Sébastien Delaunay fixait sur cette scène des regards avides. Il n’avait pas changé de posture.
Il était encore étendu entre ses chiens, les mains placées sur leur gueule. Pas un mot, pas un mouvement de ce qui se faisait ne lui avait échappé.
– Peut-être ne saviez-vous pas, morveux, que je m’appelle l’Ours-gris? Je suis la mort pour tout gibier à quatre ou à deux pattes qui ose se poser sur mon chemin. A bas ce fusil d’enfant, et nous allons régler votre affaire!
Le jeune homme haussa les épaules.
– Merci, je saurai prendre soin de ma personne. Je ne me fie pas à des coquins de votre sorte, et ne suis pas homme à me laisser intimider et peut-être piller avec impunité.
L’Ours-gris gronda d’une façon menaçante. La méchanceté naturelle de son caractère s’éveillait.
– Étranger, avez-vous jamais entendu parler de Bill Brace[15], dit-il, d’une voix où la colère perçait déjà?
– Il se peut, mais je ne me rappelle pas, répondit froidement le chasseur.
– C’est moi qui suis Bill Brace, ajouta l’autre.
– Peut-être me ferez-vous l’honneur de me présenter vos compagnons? fît le jeune homme d’un ton moqueur.
– Vous les connaîtrez bien assez vite, c’est moi qui vous le dis. Ce gaillard-là qui peut dévorer une mule crue à son déjeûner, eh bien, c’est Ben Joice; et cet autre qui vous avale une pinte de whiskey sec d’un coup, c’est Zene Beck. Je ne pense pas que vous alliez jamais dire nos noms à l’un des postes de la compagnie de la baie d’Hudson, ou aux établissements.
Il y avait quelque chose de particulièrement sinistre dans la manière dont il prononça cette dernière phrase.
Les muscles de son visage se déprimèrent et une perversité opiniâtre apparut dans tous ses traits.
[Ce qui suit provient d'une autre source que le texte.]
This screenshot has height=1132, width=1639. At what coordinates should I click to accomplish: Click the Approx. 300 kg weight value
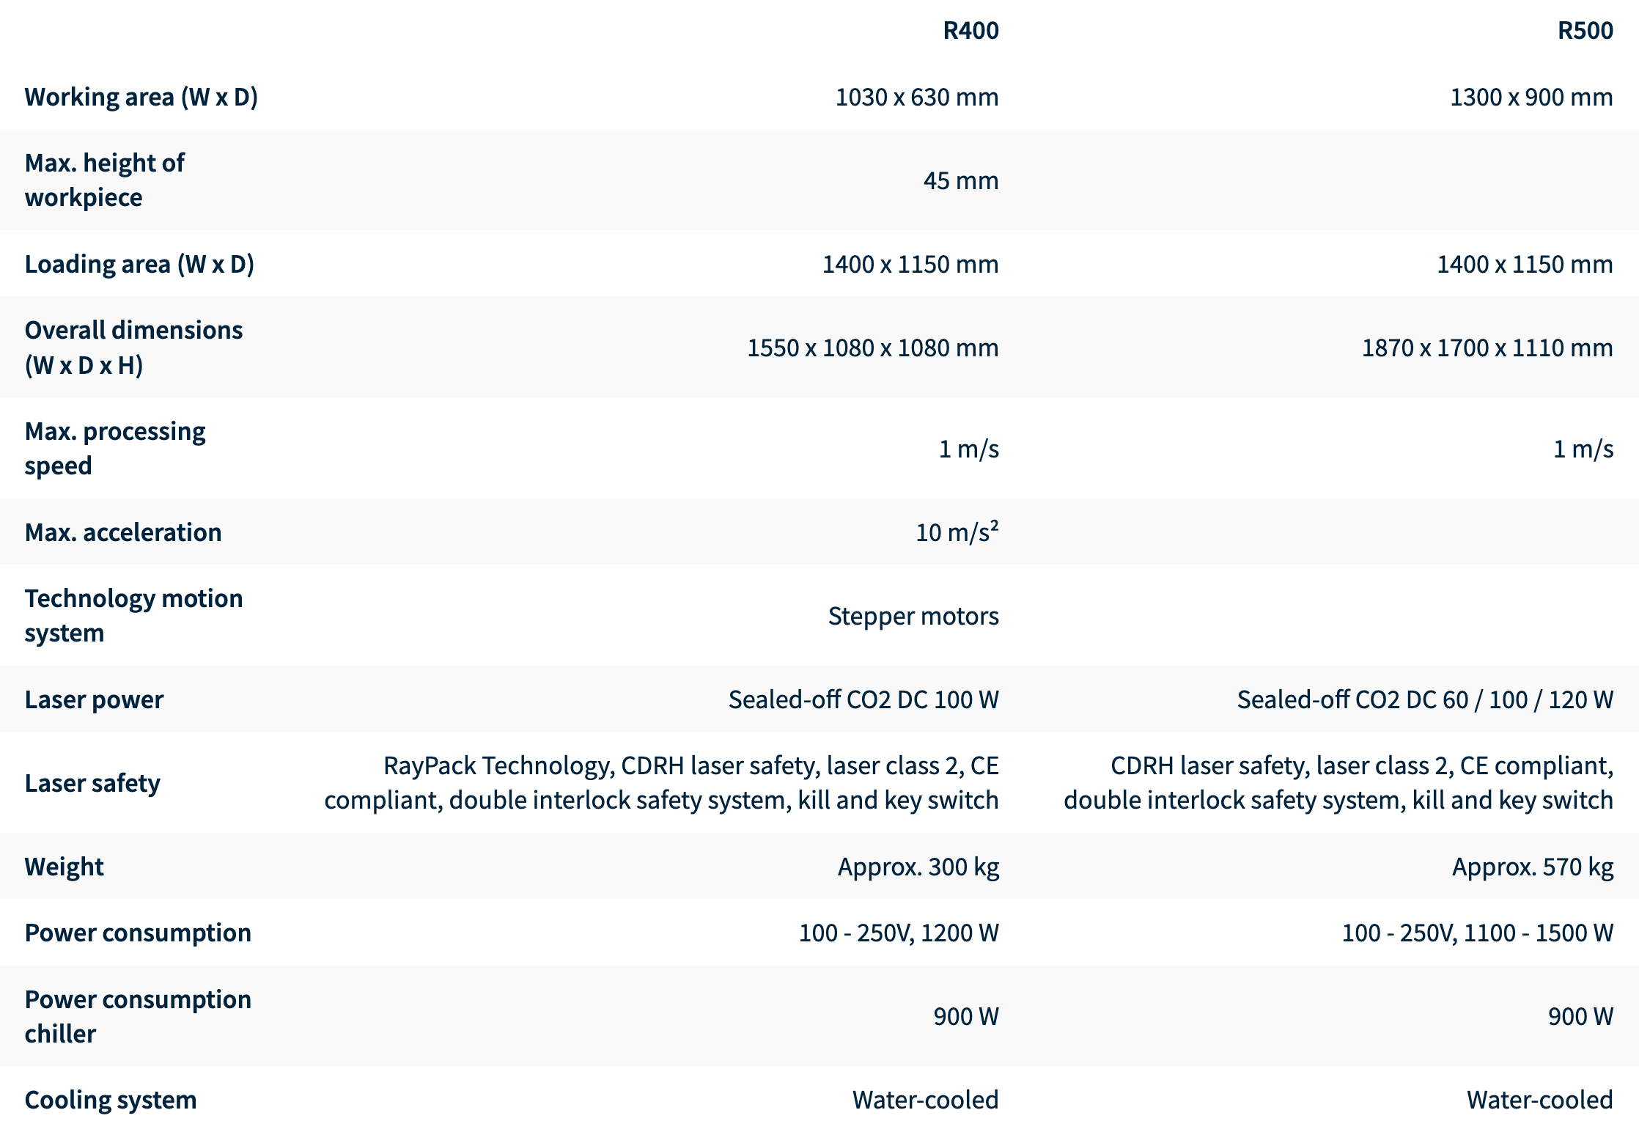(918, 867)
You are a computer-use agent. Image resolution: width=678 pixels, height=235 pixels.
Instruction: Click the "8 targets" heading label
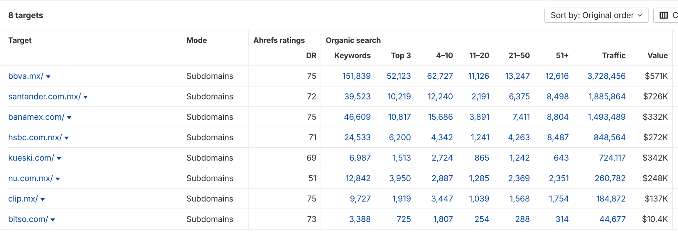[x=25, y=15]
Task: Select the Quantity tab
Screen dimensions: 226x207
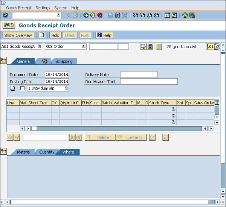Action: tap(47, 152)
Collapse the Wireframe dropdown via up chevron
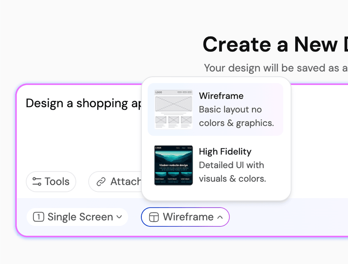This screenshot has width=348, height=264. tap(220, 217)
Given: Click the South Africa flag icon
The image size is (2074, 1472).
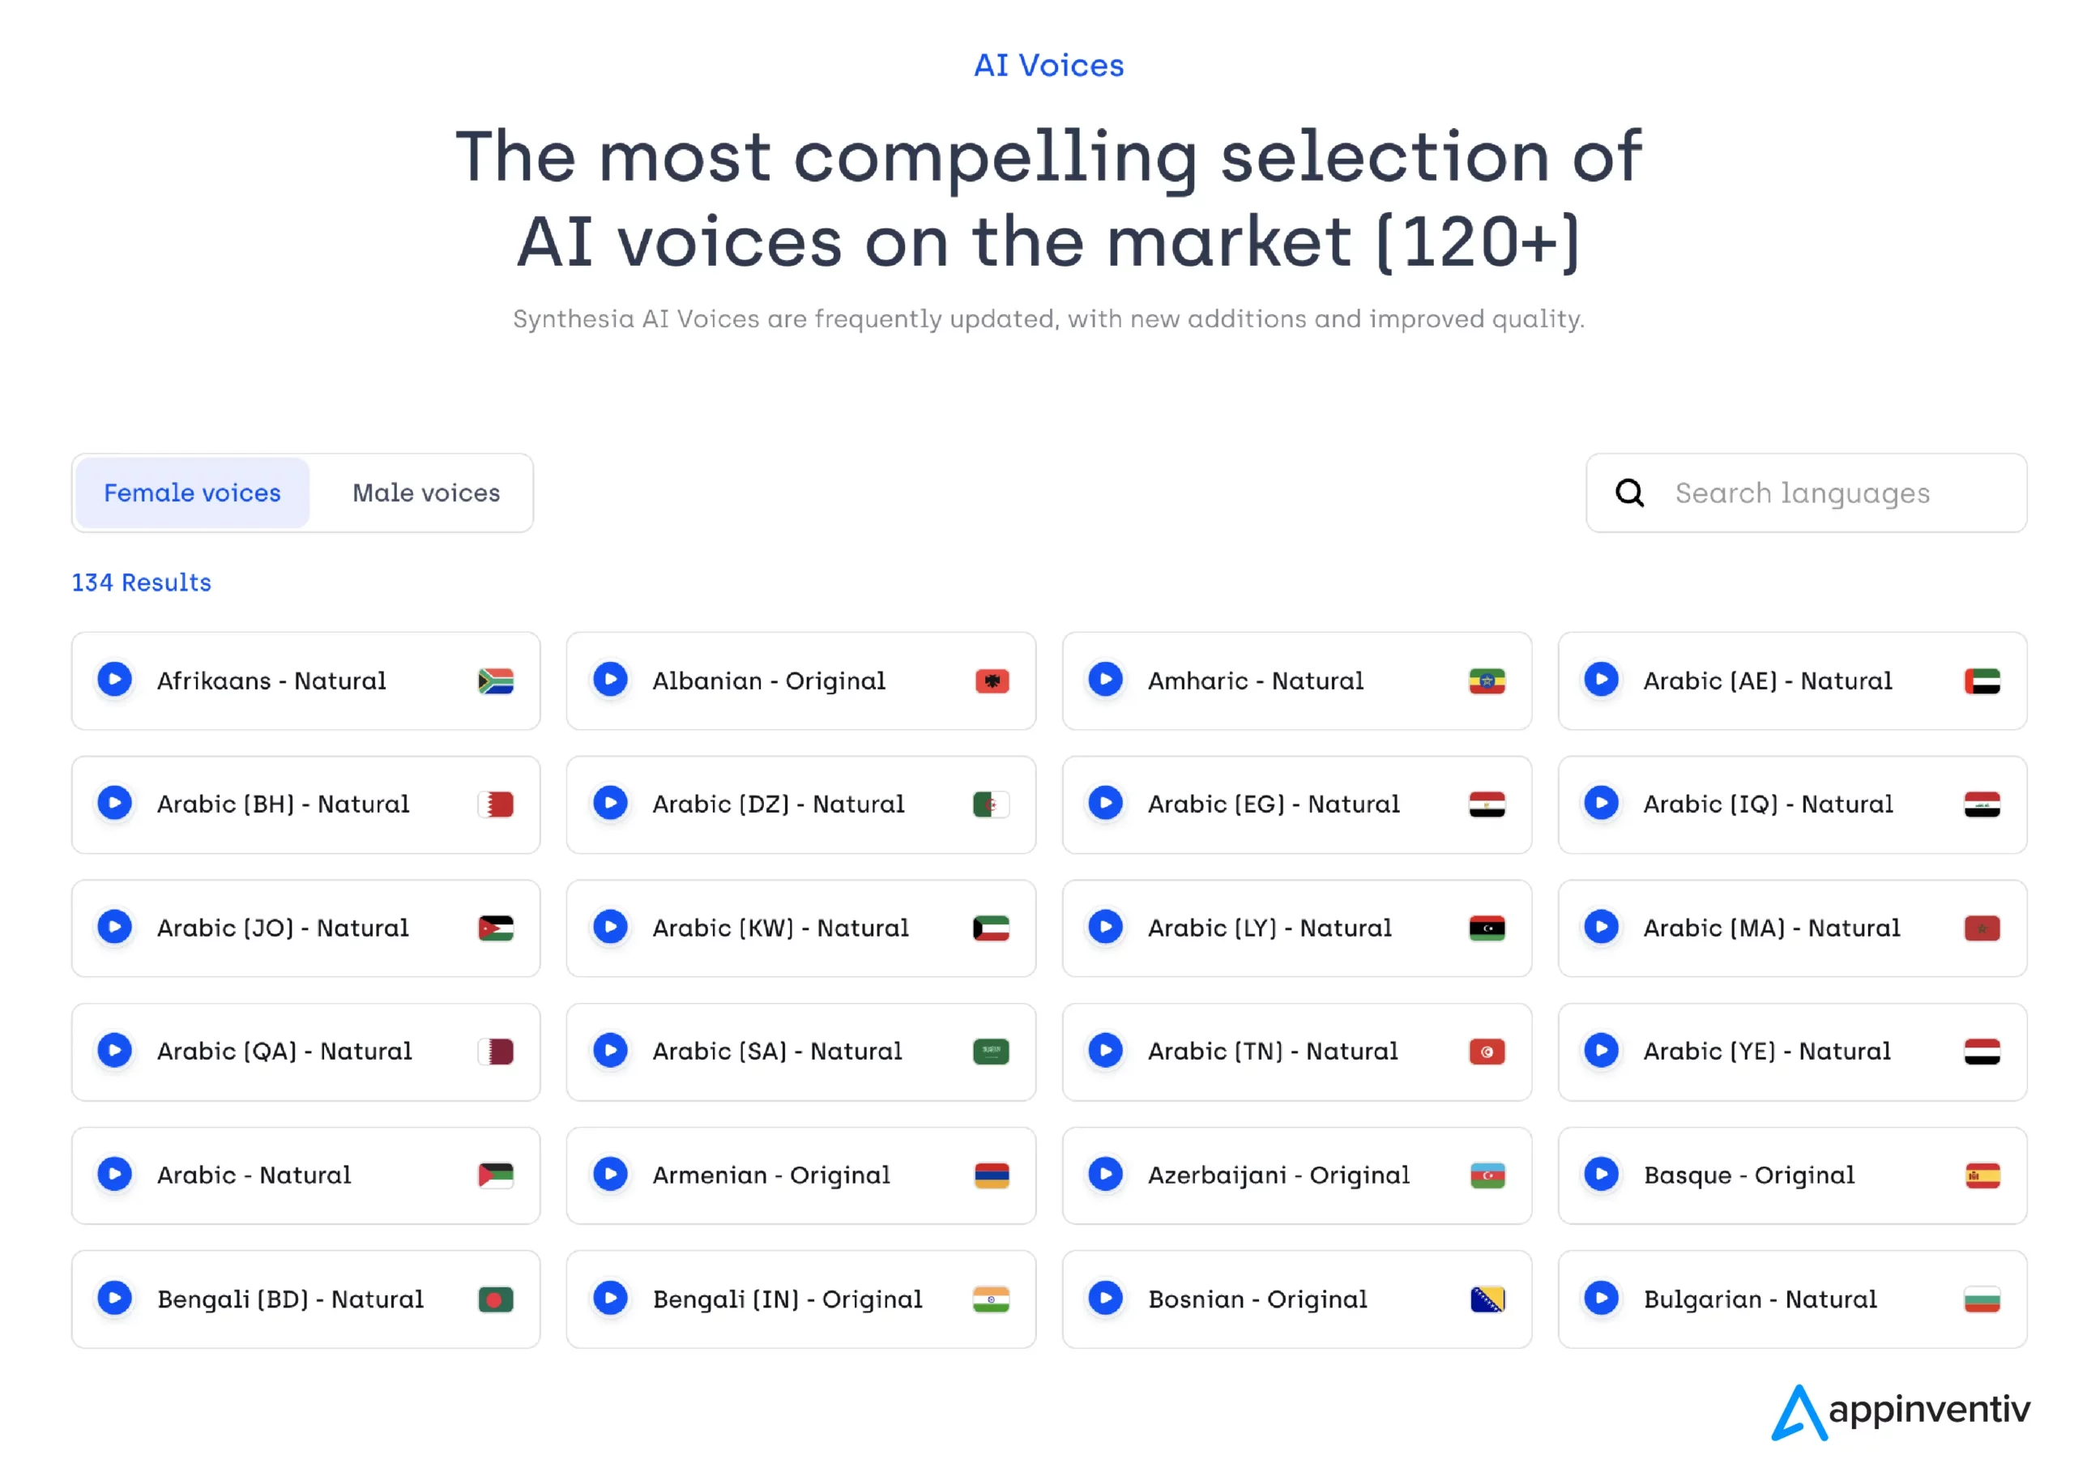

La vanité de la force physique le rendait insolent. Bill Brace croyait à l’invincibilité de ses nerfs. Déréglé par inclination et habitude, vicieux et agressif par nature, il avait besoin de cette correction qui dompte le scélérat et humilie le brutal.
– Dites-moi quels sont vos desseins et je saurai mieux quoi faire, fit le chasseur noir. Si votre intention est de me dépouiller, je ne suis pas disposé à le permettre. J’ai déjà vu des gens de votre calibre. La plupart se sont montrés paisibles, et je puis vous assurer que ceux qui se sont comportés autrement n’ont rien gagné.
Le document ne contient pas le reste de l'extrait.